Directions:
Below are the records; give again exactly the lines from the one containing "Where should I click to: Open" through the one containing "Task: Click the red アイテムの色 color swatch", leaving out pictures.

Provided data:
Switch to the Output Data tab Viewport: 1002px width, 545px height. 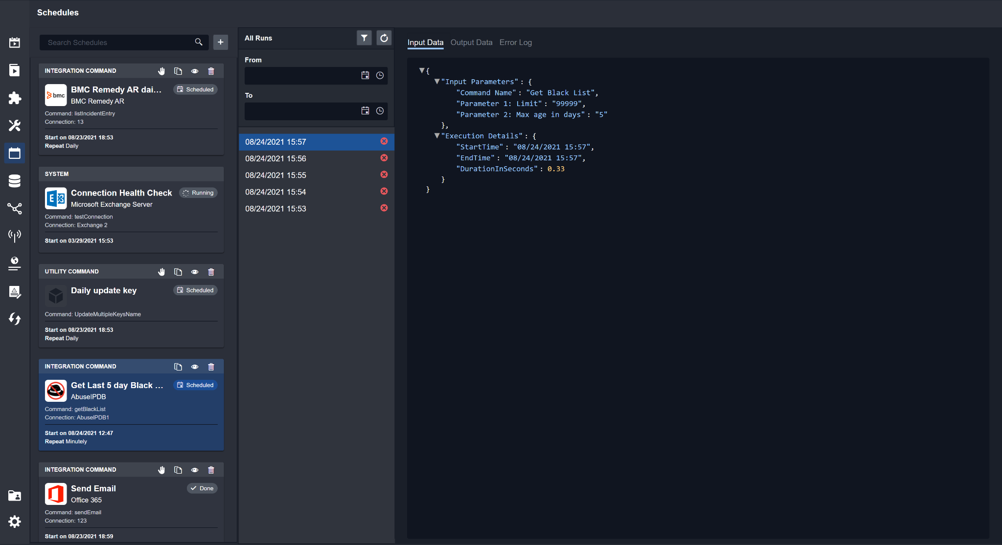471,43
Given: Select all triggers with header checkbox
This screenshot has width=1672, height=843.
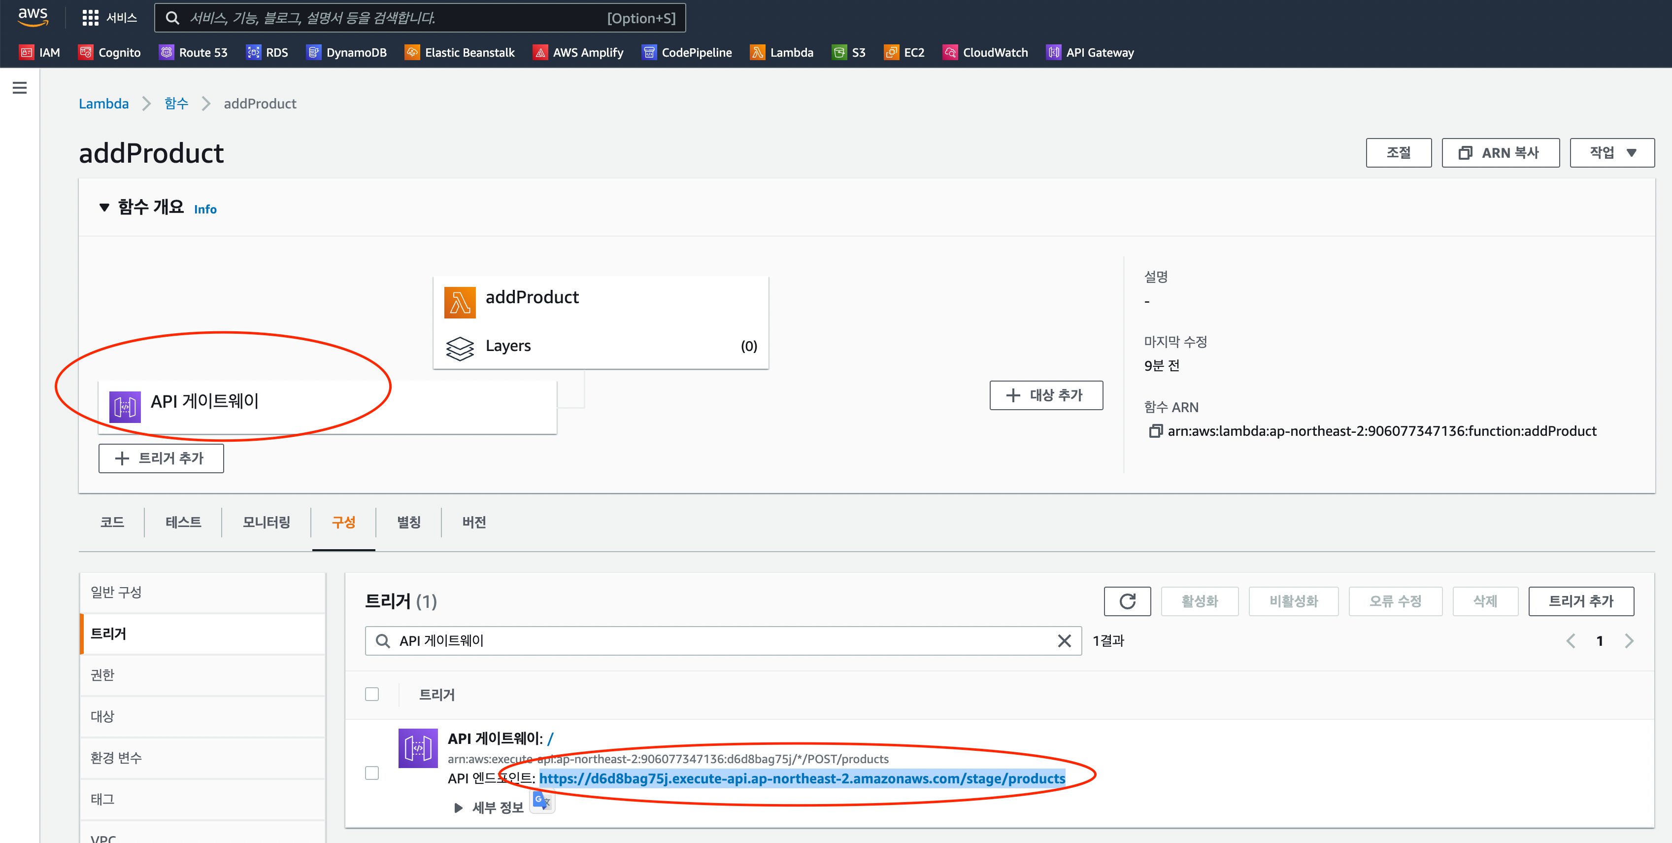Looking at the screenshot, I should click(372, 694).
* * *
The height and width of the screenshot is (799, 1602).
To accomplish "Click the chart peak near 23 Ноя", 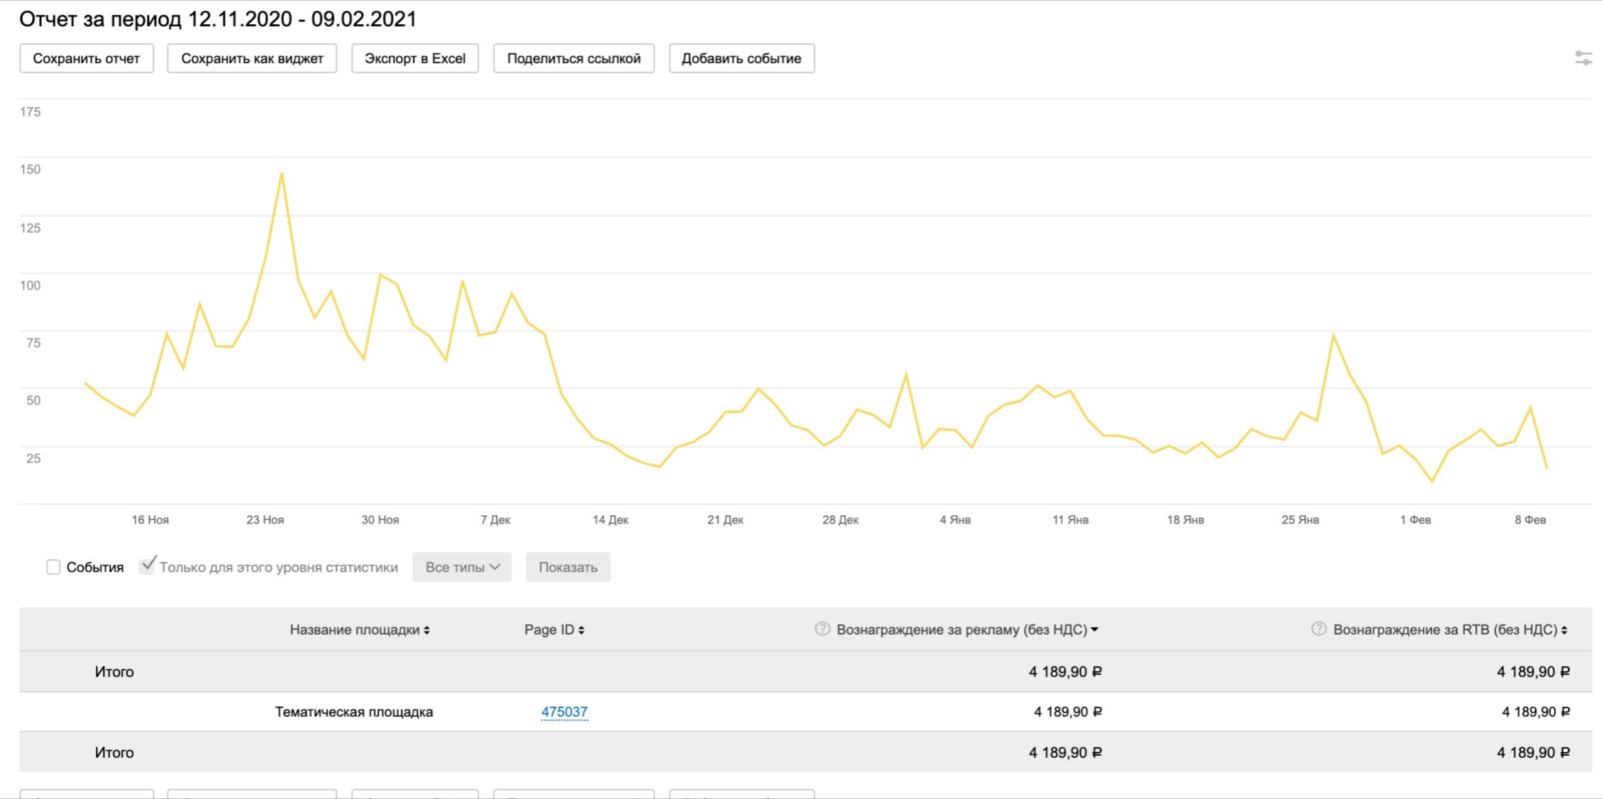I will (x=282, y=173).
* * *
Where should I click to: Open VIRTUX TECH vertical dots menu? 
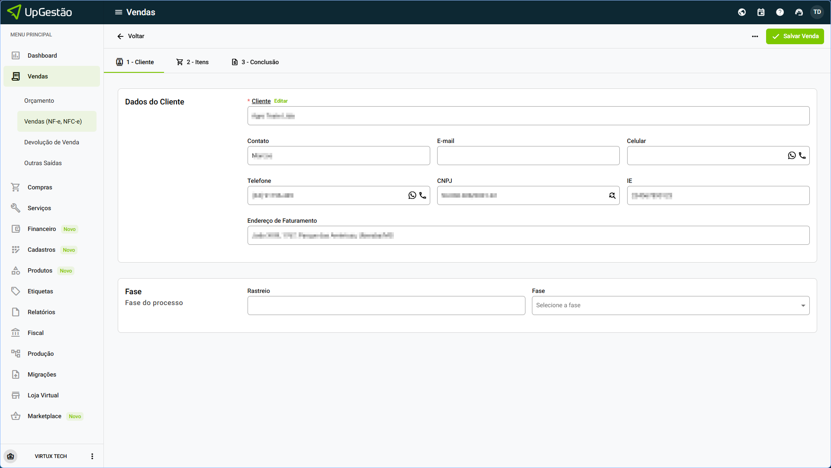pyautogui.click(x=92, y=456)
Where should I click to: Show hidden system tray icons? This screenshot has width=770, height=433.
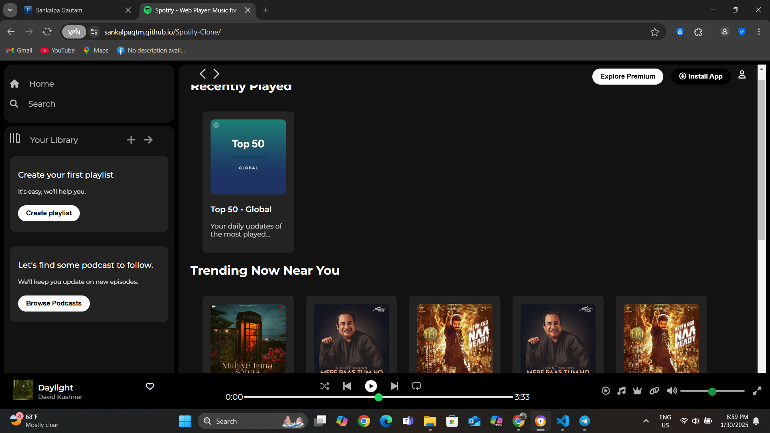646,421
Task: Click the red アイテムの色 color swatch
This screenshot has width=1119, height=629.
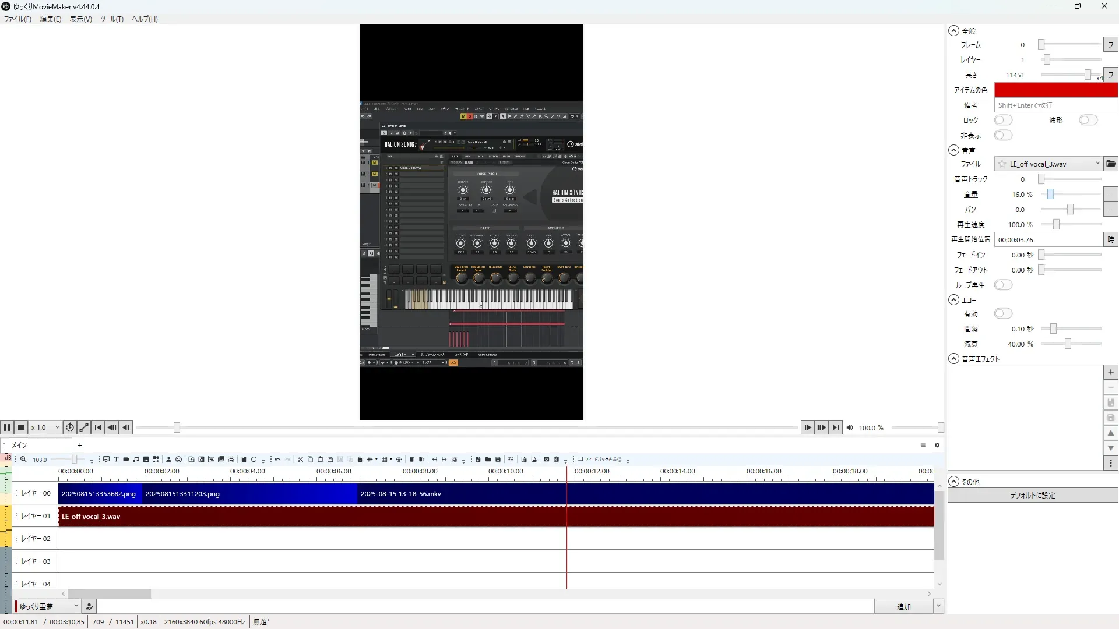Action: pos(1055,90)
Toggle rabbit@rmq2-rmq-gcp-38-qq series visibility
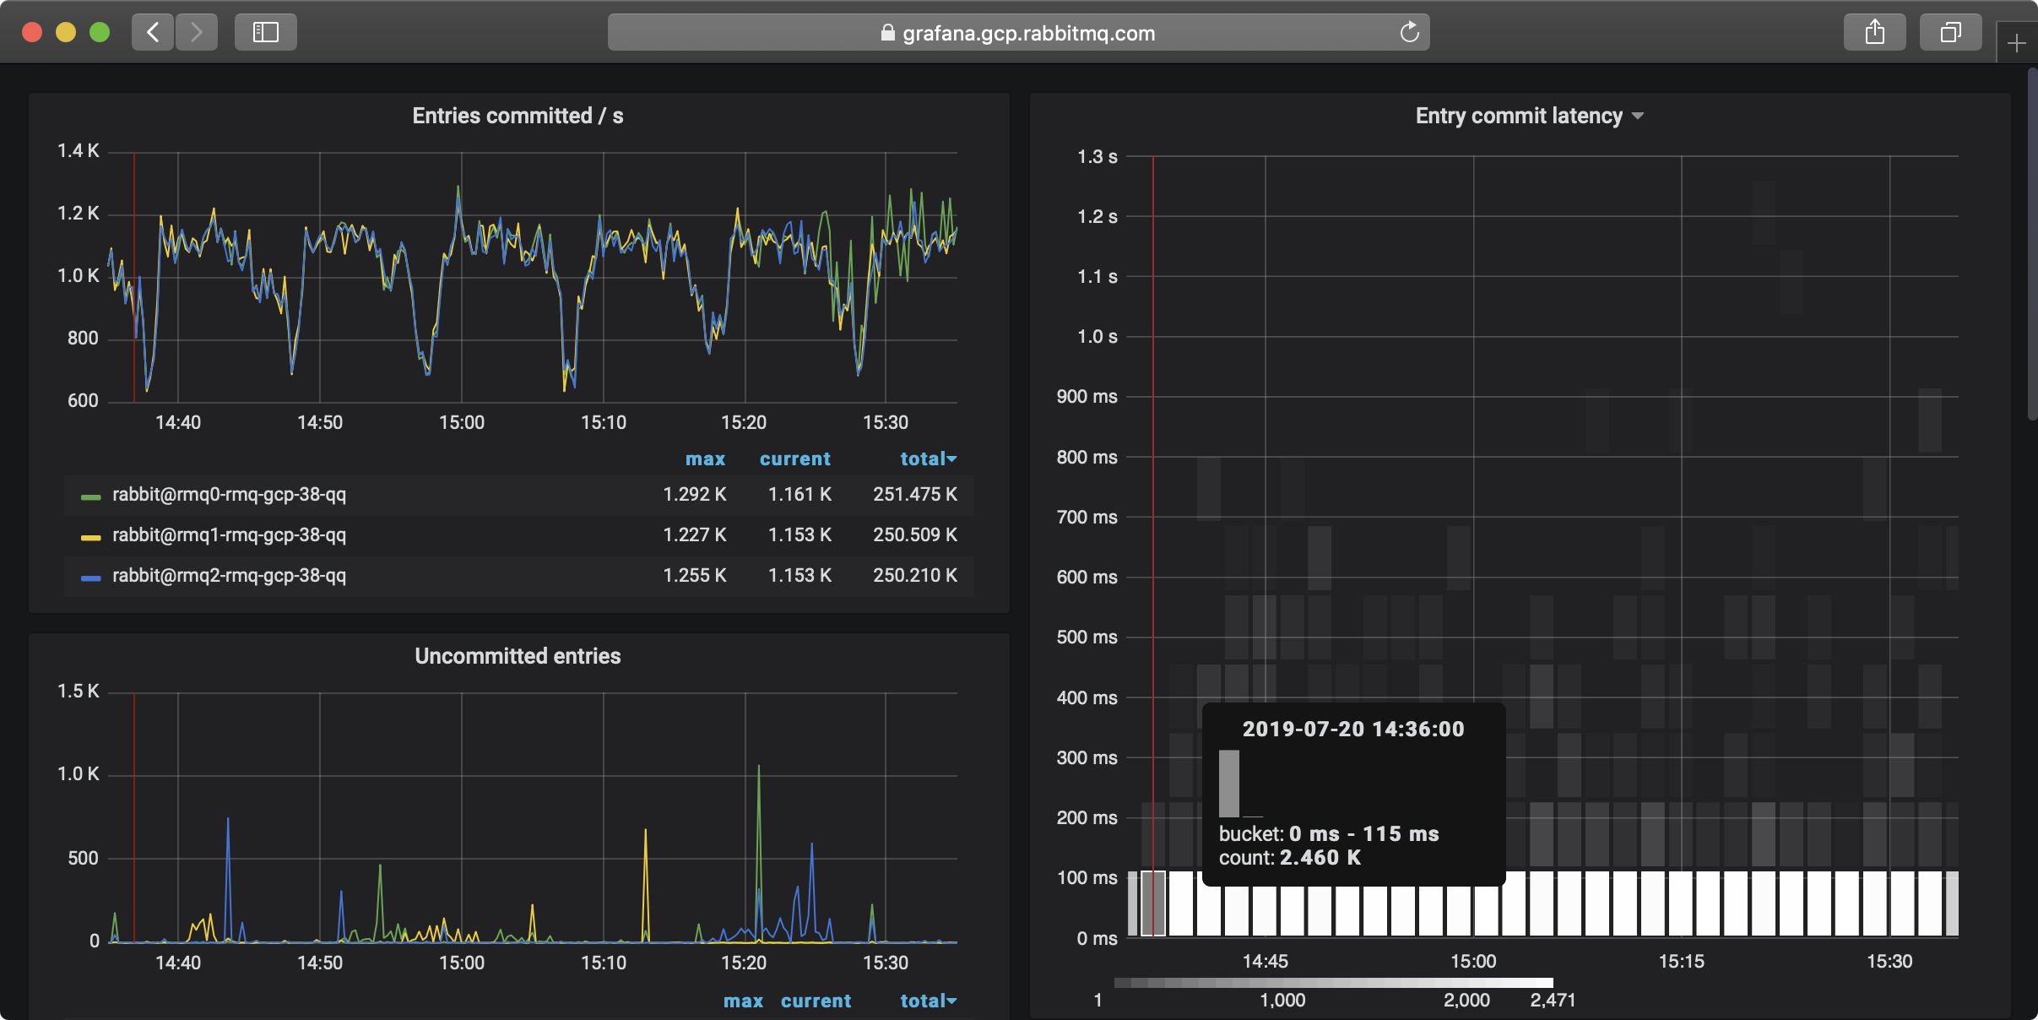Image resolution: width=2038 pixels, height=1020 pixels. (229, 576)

Answer below:
Where should I click to: Open VIRTUX TECH vertical dots menu? 
pyautogui.click(x=92, y=456)
Where should I click to: Show hidden system tray icons? This screenshot has width=770, height=433.
646,421
Task: Click the red アイテムの色 color swatch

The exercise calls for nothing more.